Ce boycott du pétrole russe a été le vœu de Washington qui a joué dès le début des hostilités russo-ukrainiennes au va-t-en-guerre économique, mais pas que. La Maison-Blanche n’a pas cessé d’exhorter ses «alliés» à plus de fermeté envers Poutine. Néanmoins, l’ostracisme envers les énergies fossiles russes promet d’être un sabordage des pays de l’UE, tant les décisions se déclinent avec une musique américaine qui ne jure que par le Dollar.
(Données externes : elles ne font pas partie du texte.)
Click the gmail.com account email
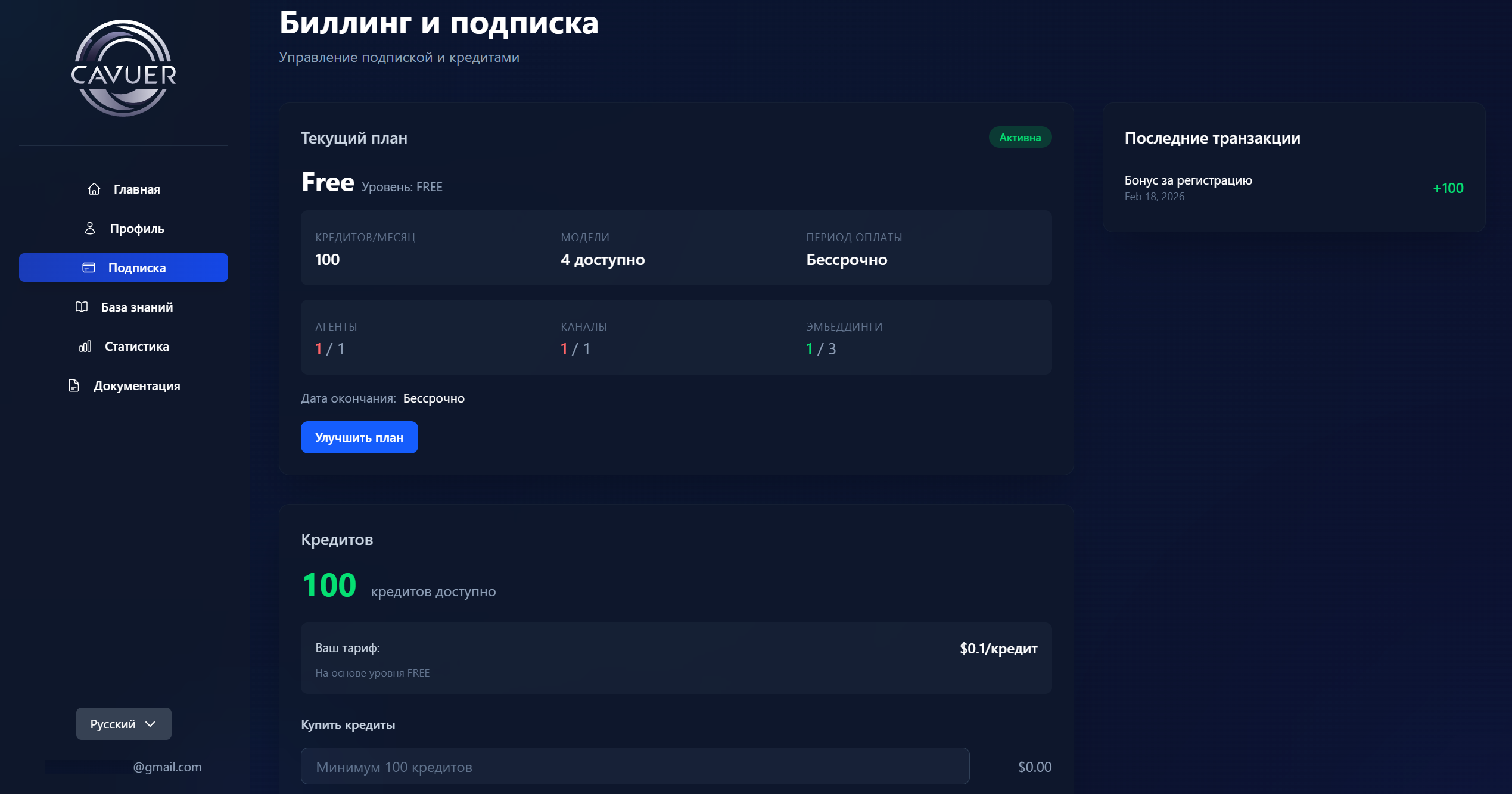This screenshot has height=794, width=1512. pos(167,767)
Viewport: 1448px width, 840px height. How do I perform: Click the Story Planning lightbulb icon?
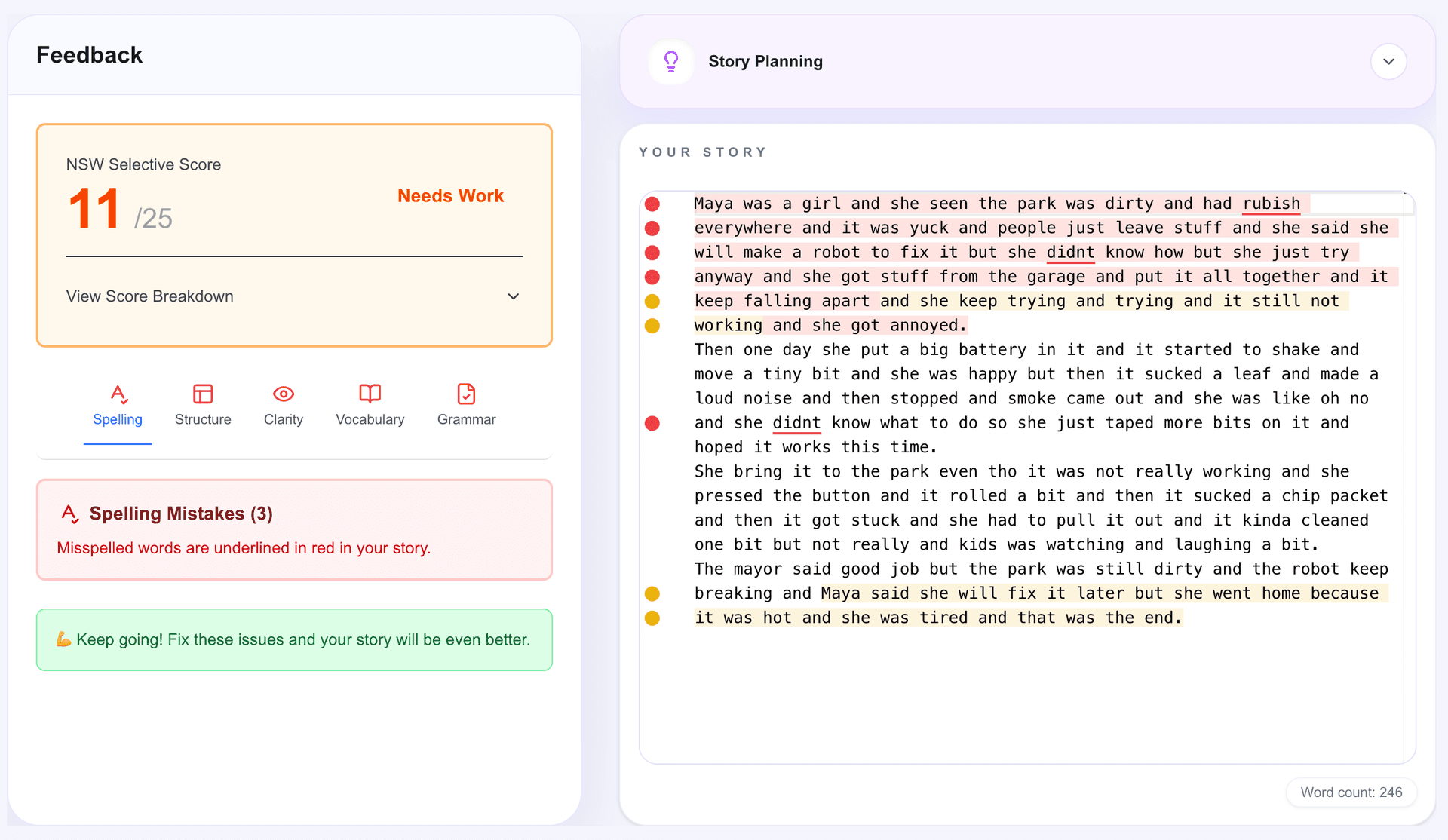coord(670,62)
Les Etats-Unis ont donc donné d’une main à l’Ukraine pour en reprendre davantage à la vieille Europe. Un nouveau plan Marshall en quelque sorte puisque, et comme toujours, Washington monnaye son «aide» en proposant «son» pétrole et son gaz à des prix prohibitifs, et l’affolement des cours de l’or noir n’en est pas la seule cause. Les cours mondiaux de pétrole qui s’affoleraient pour moins que ça reprennent leur tendance haussière en frôlant les 124 Dollars le baril. Les retombées sur l’Europe ne tarderont pas à se manifester à la pompe et dans la vie de tous les jours, les spécialistes envisageant même une crise plus importante que celle des années 70 et 80 et qu’elle prendrait plus d’ampleur temporelle. La crise de l’énergie s’annonce néanmoins avec beaucoup d’inconnus car si l’approvisionnement de l’Europe en pétrole peut se trouver des substituts, celui du gaz s’annonce problématique tant la quantité de gaz russe vers l’UE reste difficile, pour ne pas dire impossible, à mettre en œuvre. Des dissensions, que l’on espère aplanies du côté de Bruxelles, sont toujours présentes comme la livraison de gaz à l’Allemagne, la Hongrie, l’Autriche, ou le paiement en roubles comme exigé par Moscou.
L’union de l’Occident «démocratique» annoncée en grande pompe face à l’autocratie du tsar russe ne promet pas une pérennité. Ce même Occident qui n’était pas assez courageux pour «avoir froid» en hiver en boycottant le gaz russe, le serait-il assez pour mettre ses moyens de locomotion au garage et de payer plus un blé qui ne sera pas russe ? Rien n’est moins sûr même si l’oncle Sam promet des compensations, à la sauce US, bien sûr.